## Problem to solve:
Nothing in the records may change. Output them all exactly.

==============================

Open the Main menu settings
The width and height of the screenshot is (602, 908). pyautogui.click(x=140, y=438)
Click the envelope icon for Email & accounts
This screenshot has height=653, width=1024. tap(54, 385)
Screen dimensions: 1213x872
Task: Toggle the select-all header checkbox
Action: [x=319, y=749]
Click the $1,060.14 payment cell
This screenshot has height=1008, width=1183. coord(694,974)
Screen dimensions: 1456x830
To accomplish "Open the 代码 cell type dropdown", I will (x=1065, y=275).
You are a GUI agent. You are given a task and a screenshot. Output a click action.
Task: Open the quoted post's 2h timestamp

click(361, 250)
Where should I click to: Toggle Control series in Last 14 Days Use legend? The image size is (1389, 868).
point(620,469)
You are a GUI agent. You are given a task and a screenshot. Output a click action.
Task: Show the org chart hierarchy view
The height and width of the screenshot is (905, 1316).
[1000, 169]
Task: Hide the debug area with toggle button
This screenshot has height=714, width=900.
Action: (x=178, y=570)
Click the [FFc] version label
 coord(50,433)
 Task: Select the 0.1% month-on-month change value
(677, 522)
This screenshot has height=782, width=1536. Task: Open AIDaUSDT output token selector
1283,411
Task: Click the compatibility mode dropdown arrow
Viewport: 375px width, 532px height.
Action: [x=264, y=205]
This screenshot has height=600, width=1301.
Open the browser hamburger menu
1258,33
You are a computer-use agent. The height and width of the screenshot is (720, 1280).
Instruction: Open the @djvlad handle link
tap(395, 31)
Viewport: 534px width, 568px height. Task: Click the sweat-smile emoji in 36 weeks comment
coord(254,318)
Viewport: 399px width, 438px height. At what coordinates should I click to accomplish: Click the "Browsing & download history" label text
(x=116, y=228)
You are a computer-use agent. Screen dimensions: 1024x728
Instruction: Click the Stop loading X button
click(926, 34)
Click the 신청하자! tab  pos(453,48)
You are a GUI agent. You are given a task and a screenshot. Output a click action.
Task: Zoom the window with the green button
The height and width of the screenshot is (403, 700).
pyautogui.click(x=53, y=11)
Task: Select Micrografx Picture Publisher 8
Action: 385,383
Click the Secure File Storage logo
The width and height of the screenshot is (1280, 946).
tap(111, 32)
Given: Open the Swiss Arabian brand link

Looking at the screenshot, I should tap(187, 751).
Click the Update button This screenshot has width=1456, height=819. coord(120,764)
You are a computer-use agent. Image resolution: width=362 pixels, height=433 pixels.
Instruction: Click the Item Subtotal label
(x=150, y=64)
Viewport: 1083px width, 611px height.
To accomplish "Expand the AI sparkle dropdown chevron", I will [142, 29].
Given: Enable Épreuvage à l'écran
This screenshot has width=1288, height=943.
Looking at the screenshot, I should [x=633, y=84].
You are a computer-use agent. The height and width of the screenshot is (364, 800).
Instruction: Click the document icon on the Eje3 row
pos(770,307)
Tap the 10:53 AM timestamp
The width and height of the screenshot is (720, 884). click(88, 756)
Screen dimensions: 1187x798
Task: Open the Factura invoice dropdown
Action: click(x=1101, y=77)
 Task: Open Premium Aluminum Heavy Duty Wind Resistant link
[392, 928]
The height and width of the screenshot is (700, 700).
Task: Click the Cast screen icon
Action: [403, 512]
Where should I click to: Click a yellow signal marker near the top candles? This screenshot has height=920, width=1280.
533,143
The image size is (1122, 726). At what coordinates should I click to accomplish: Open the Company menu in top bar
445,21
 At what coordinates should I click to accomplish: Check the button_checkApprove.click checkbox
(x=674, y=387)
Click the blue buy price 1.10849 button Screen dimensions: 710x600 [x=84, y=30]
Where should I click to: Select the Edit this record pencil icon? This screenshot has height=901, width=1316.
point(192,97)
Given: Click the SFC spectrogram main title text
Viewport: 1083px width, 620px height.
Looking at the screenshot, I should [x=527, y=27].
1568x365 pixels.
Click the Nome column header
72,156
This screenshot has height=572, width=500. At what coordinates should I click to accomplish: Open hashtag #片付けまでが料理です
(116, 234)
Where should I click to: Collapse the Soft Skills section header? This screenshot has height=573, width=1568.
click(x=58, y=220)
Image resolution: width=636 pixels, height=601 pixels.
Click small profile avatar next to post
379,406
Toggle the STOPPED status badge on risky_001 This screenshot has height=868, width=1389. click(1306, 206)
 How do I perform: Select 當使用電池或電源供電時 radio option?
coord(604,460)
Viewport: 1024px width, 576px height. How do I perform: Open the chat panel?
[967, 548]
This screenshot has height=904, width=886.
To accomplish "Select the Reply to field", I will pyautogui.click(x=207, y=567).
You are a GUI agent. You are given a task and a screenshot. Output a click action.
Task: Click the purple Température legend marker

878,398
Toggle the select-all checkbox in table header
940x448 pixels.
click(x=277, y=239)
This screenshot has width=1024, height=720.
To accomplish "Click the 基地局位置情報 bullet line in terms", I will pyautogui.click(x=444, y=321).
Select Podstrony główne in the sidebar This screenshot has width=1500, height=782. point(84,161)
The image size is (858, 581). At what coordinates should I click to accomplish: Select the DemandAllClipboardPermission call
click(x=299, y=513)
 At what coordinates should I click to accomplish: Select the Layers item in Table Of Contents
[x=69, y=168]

==============================

## Task answer:
Open the Main menu settings
The width and height of the screenshot is (602, 908). pyautogui.click(x=140, y=438)
Click the envelope icon for Email & accounts
This screenshot has height=653, width=1024. tap(54, 385)
Screen dimensions: 1213x872
Task: Toggle the select-all header checkbox
Action: [x=319, y=749]
Click the $1,060.14 payment cell
This screenshot has height=1008, width=1183. coord(694,974)
Screen dimensions: 1456x830
To accomplish "Open the 代码 cell type dropdown", I will (x=1065, y=275).
You are a GUI agent. You are given a task and a screenshot. Output a click action.
Task: Open the quoted post's 2h timestamp

click(361, 250)
Where should I click to: Toggle Control series in Last 14 Days Use legend? The image size is (1389, 868).
point(620,469)
You are a GUI agent. You are given a task and a screenshot. Output a click action.
Task: Show the org chart hierarchy view
The height and width of the screenshot is (905, 1316).
[1000, 169]
Task: Hide the debug area with toggle button
This screenshot has height=714, width=900.
Action: (x=178, y=570)
Click the [FFc] version label
 coord(50,433)
 Task: Select the 0.1% month-on-month change value
(677, 522)
This screenshot has height=782, width=1536. Task: Open AIDaUSDT output token selector
1283,411
Task: Click the compatibility mode dropdown arrow
Viewport: 375px width, 532px height.
Action: [x=264, y=205]
This screenshot has height=600, width=1301.
Open the browser hamburger menu
1258,33
You are a computer-use agent. The height and width of the screenshot is (720, 1280).
Instruction: Open the @djvlad handle link
tap(395, 31)
Viewport: 534px width, 568px height. Task: Click the sweat-smile emoji in 36 weeks comment
coord(254,318)
Viewport: 399px width, 438px height. At what coordinates should I click to accomplish: Click the "Browsing & download history" label text
(x=116, y=228)
You are a computer-use agent. Screen dimensions: 1024x728
Instruction: Click the Stop loading X button
click(926, 34)
Click the 신청하자! tab  pos(453,48)
You are a GUI agent. You are given a task and a screenshot. Output a click action.
Task: Zoom the window with the green button
The height and width of the screenshot is (403, 700).
pyautogui.click(x=53, y=11)
Task: Select Micrografx Picture Publisher 8
Action: 385,383
Click the Secure File Storage logo
The width and height of the screenshot is (1280, 946).
tap(111, 32)
Given: Open the Swiss Arabian brand link

Looking at the screenshot, I should tap(187, 751).
Click the Update button This screenshot has width=1456, height=819. coord(120,764)
You are a computer-use agent. Image resolution: width=362 pixels, height=433 pixels.
Instruction: Click the Item Subtotal label
(x=150, y=64)
Viewport: 1083px width, 611px height.
To accomplish "Expand the AI sparkle dropdown chevron", I will [142, 29].
Given: Enable Épreuvage à l'écran
This screenshot has width=1288, height=943.
Looking at the screenshot, I should [x=633, y=84].
You are a computer-use agent. The height and width of the screenshot is (364, 800).
Instruction: Click the document icon on the Eje3 row
pos(770,307)
Tap the 10:53 AM timestamp
The width and height of the screenshot is (720, 884). click(88, 756)
Screen dimensions: 1187x798
Task: Open the Factura invoice dropdown
Action: click(x=1101, y=77)
 Task: Open Premium Aluminum Heavy Duty Wind Resistant link
[392, 928]
The height and width of the screenshot is (700, 700).
Task: Click the Cast screen icon
Action: [403, 512]
Where should I click to: Click a yellow signal marker near the top candles? This screenshot has height=920, width=1280.
533,143
The image size is (1122, 726). At what coordinates should I click to accomplish: Open the Company menu in top bar
445,21
 At what coordinates should I click to accomplish: Check the button_checkApprove.click checkbox
(x=674, y=387)
Click the blue buy price 1.10849 button Screen dimensions: 710x600 [x=84, y=30]
Where should I click to: Select the Edit this record pencil icon? This screenshot has height=901, width=1316.
point(192,97)
Given: Click the SFC spectrogram main title text
Viewport: 1083px width, 620px height.
Looking at the screenshot, I should [x=527, y=27].
1568x365 pixels.
Click the Nome column header
72,156
This screenshot has height=572, width=500. At what coordinates should I click to accomplish: Open hashtag #片付けまでが料理です
(116, 234)
Where should I click to: Collapse the Soft Skills section header? This screenshot has height=573, width=1568.
click(x=58, y=220)
Image resolution: width=636 pixels, height=601 pixels.
Click small profile avatar next to post
379,406
Toggle the STOPPED status badge on risky_001 This screenshot has height=868, width=1389. click(1306, 206)
 How do I perform: Select 當使用電池或電源供電時 radio option?
coord(604,460)
Viewport: 1024px width, 576px height. How do I perform: Open the chat panel?
[967, 548]
This screenshot has height=904, width=886.
To accomplish "Select the Reply to field", I will pyautogui.click(x=207, y=567).
You are a GUI agent. You are given a task and a screenshot. Output a click action.
Task: Click the purple Température legend marker

878,398
Toggle the select-all checkbox in table header
940x448 pixels.
click(x=277, y=239)
This screenshot has width=1024, height=720.
To accomplish "Click the 基地局位置情報 bullet line in terms", I will pyautogui.click(x=444, y=321).
Select Podstrony główne in the sidebar This screenshot has width=1500, height=782. point(84,161)
The image size is (858, 581). At what coordinates should I click to accomplish: Select the DemandAllClipboardPermission call
click(x=299, y=513)
 At what coordinates should I click to accomplish: Select the Layers item in Table Of Contents
[x=69, y=168]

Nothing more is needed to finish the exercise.